Archive

Quotes

If we pretend to respect the artist at all, we must allow him his freedom of choice, in the face, in particular cases, of innumerable presumptions that the choice will not fructify. Art derives a considerable part of its beneficial exercise from flying in the face of presumptions.

—Henry James, 1884

I never know quite when I’m not writing. Sometimes my wife comes up to me at a party and says, Dammit, Thurber, stop writing. She usually catches me in the middle of a paragraph. Or my daughter will look up from the dinner table and ask, Is he sick? No, my wife says, he’s writing something.

—James Thurber, 1955

It has always been my practice to cast a long paragraph in a single mold, to try it by my ear, to deposit it in my memory, but to suspend the action of the pen till I had given the last polish to my work.

—Edward Gibbon, c. 1790

Modesty is a virtue not often found among poets, for almost every one of them thinks himself the greatest in the world.

—Miguel de Cervantes, 1615

I don’t believe in total freedom for the artist. Left on his own, free to do anything he likes, the artist ends up doing nothing at all. If there’s one thing that’s dangerous for an artist, it’s precisely this question of total freedom, waiting for inspiration and all the rest of it.

—Federico Fellini, c. 1950

If it were not for the intellectual snobs who pay in solid cash—the tribute which philistinism owes to culture, the arts would perish with their starving practitioners.

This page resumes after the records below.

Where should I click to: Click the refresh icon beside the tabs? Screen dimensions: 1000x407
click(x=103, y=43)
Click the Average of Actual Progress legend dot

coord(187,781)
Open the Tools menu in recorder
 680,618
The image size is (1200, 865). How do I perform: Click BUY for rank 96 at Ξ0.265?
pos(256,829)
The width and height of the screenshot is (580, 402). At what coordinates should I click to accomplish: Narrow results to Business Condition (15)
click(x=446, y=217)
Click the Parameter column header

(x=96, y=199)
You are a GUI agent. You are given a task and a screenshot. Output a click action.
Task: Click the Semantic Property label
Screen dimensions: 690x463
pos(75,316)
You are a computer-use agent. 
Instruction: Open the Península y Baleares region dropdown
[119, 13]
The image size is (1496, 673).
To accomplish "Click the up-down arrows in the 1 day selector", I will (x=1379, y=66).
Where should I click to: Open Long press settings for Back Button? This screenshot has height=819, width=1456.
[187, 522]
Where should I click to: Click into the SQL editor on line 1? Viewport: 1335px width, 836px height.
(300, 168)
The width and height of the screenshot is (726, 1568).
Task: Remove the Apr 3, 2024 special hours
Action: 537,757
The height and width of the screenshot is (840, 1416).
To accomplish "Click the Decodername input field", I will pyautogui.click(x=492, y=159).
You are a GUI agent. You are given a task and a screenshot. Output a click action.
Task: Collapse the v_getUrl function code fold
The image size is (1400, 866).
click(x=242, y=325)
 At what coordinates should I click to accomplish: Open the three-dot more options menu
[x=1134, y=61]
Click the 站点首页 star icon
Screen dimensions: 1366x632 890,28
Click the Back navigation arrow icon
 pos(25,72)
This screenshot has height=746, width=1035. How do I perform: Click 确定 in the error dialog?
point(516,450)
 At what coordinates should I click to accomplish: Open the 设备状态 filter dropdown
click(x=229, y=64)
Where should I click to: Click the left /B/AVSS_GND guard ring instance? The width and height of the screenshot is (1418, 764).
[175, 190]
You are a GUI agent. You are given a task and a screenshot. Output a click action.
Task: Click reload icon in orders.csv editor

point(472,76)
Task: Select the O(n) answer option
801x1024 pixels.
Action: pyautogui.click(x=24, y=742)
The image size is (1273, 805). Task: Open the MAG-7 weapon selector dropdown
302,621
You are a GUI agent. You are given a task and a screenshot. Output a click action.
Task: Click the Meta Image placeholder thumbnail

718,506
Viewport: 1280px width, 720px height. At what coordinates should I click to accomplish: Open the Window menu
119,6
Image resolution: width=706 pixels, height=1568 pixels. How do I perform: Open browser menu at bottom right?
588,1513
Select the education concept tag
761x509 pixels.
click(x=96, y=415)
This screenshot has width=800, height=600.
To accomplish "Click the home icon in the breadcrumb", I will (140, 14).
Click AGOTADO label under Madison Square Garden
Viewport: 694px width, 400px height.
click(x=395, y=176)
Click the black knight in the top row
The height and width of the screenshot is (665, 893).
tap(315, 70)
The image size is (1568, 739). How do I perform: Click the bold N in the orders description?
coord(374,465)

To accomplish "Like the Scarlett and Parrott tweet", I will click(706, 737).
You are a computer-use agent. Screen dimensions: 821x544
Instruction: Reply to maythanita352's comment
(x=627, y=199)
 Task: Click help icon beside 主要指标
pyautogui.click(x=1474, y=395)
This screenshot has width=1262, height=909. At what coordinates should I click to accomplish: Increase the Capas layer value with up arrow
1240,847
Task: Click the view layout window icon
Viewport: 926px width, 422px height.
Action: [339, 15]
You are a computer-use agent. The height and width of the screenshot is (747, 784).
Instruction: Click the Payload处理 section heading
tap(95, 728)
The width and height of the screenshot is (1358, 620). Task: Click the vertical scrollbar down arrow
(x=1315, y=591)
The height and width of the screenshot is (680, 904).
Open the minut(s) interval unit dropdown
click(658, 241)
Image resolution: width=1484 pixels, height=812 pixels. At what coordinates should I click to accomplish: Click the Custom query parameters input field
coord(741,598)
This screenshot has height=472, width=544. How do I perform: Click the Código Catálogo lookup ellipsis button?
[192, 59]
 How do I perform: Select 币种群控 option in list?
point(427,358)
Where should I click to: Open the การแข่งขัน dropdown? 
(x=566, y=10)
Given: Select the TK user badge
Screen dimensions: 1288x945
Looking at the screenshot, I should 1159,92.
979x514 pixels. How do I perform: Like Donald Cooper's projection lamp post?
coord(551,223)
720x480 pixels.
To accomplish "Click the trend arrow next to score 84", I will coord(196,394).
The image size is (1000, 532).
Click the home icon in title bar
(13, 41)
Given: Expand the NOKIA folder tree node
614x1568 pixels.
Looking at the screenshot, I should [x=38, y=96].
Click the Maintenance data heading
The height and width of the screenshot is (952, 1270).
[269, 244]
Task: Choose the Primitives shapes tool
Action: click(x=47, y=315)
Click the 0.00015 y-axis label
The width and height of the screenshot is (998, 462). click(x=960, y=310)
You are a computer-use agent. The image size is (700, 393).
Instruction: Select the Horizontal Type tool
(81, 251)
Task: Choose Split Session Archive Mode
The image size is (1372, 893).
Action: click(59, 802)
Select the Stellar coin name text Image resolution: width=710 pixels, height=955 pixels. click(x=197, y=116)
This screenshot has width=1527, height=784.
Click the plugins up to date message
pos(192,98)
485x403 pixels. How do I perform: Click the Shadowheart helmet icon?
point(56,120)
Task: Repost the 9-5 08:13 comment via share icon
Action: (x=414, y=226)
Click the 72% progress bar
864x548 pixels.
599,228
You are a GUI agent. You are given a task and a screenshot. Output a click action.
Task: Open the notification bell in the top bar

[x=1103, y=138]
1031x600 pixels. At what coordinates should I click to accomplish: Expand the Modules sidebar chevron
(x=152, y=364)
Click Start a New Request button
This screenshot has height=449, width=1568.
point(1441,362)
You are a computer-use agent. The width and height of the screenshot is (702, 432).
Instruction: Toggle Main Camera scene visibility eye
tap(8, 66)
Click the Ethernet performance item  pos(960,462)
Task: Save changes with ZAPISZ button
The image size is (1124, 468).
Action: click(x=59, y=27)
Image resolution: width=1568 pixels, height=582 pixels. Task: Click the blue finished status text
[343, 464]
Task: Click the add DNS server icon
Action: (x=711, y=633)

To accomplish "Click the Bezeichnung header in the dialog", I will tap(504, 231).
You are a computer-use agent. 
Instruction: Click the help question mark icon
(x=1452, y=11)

Let us thank heaven for hypocrisy.

—Aldous Huxley, 1926

Art is a jealous mistress, and if a man have a genius for painting, poetry, music, architecture, or philosophy, he makes a bad husband and an ill provider.

—Ralph Waldo Emerson, 1860

This is a fault common to all singers, that among their friends they will never sing when they are asked; unasked, they will never desist.

—Horace, c. 35 BC

The work of art, just like any fragment of human life considered in its deepest meaning, seems to me devoid of value if it does not offer the hardness, the rigidity, the regularity, the luster on every interior and exterior facet, of the crystal.

—André Breton, 1937

Were I called on to define, very briefly, the term art, I should call it “the reproduction of what the senses perceive in nature through the veil of the soul.” The mere imitation, however accurate, of what is in nature, entitles no man to the sacred name of “artist.”

—Edgar Allan Poe, 1849

Art lives from constraints and dies from freedom.

—Leonardo da Vinci, c. 1480

A frenzied passion for art is a canker that devours everything else.

—Charles Baudelaire, 1852

All art is a revolt against man’s fate.